Largely reflecting the contraction in auto production, industrial output dropped 3.4 percent from February, when production increased by a revised 2.1 percent, Destatis reported Monday. Economists had forecast a monthly fall of 1.3 percent in March.
On a yearly basis, industrial production growth improved to 1.8 percent from 0.7 percent in the previous month.
Excluding energy and construction, industrial output decreased 3.3 percent in March from February.
Energy production grew 0.8 percent monthly, while construction output fell 4.6 percent.
Production of capital goods declined 4.4 percent and that of intermediate goods fell 3.5 percent. Production of consumer goods also decreased in March, but only by 0.1 percent.
Data showed that the manufacture of motor vehicles and related parts declined 6.5 percent after an increase of 6.9 percent in February.
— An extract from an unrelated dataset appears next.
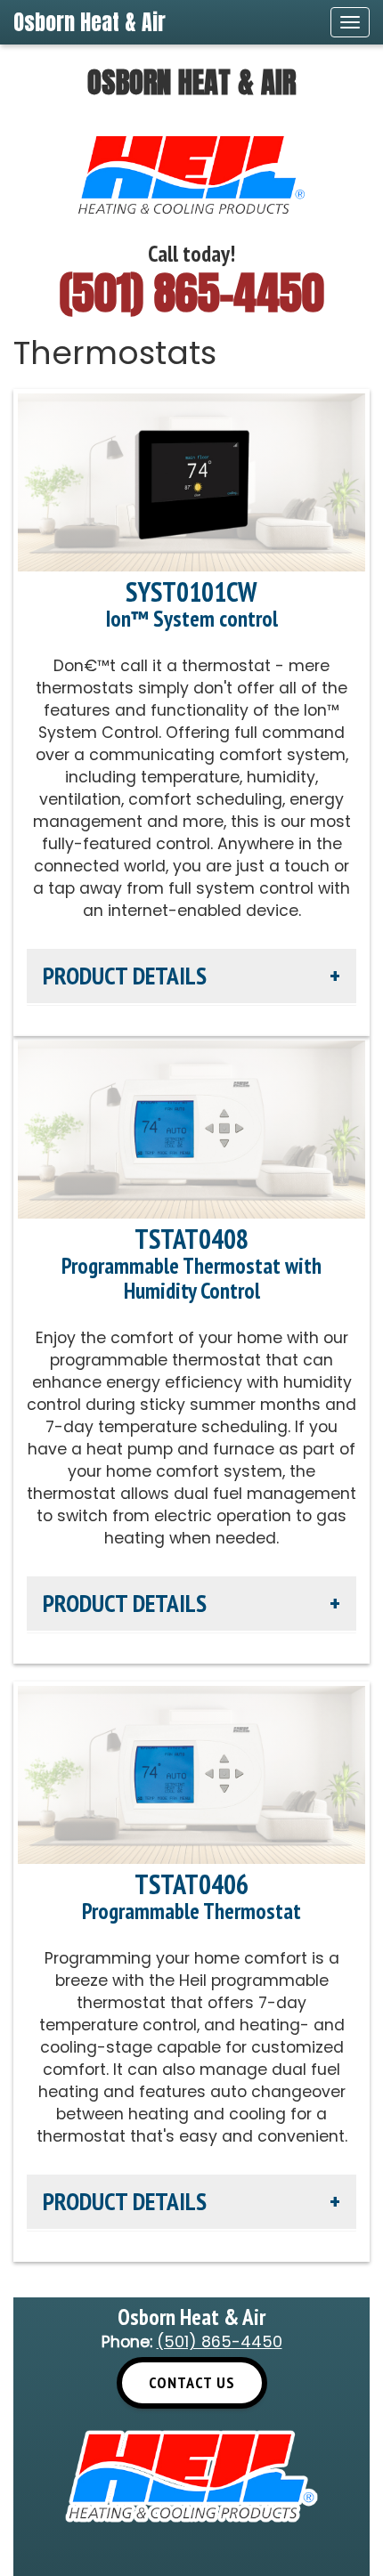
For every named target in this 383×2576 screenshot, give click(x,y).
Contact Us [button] (192, 2382)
Decreases in production of machinery and equipment and construction output also accounted for the decrease in overall production.
In the first quarter, industrial production increased 2.5 percent from the previous quarter.
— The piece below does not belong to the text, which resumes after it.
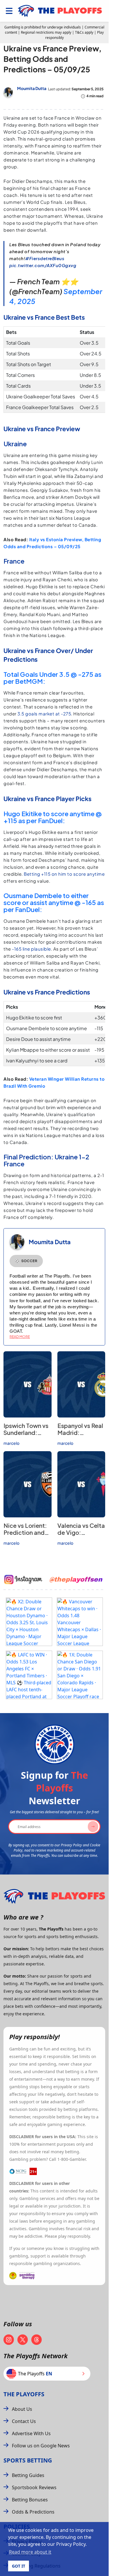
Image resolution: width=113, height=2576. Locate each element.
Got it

Data released last week revealed a 10.7 percent plunge in factory orders in March, which had offset the 4.5 percent increase in February.
Going forward, the picture for German industry remains mixed, ING economist Carsten Brzeski said, adding that some kind of short-term rebound is on the cards as the latest data is so weak.
There is a high chance of a downward revision to the first-quarter GDP growth, pushing Germany officially into a technical recession, the economist said.
Official data showed that the output in the largest euro area economy remained flat in the first quarter after a 0.5 percent contraction in the fourth quarter.
The International Monetary Fund forecast the German economy to shrink 0.1 percent this year and to expand 1.1 percent in 2024.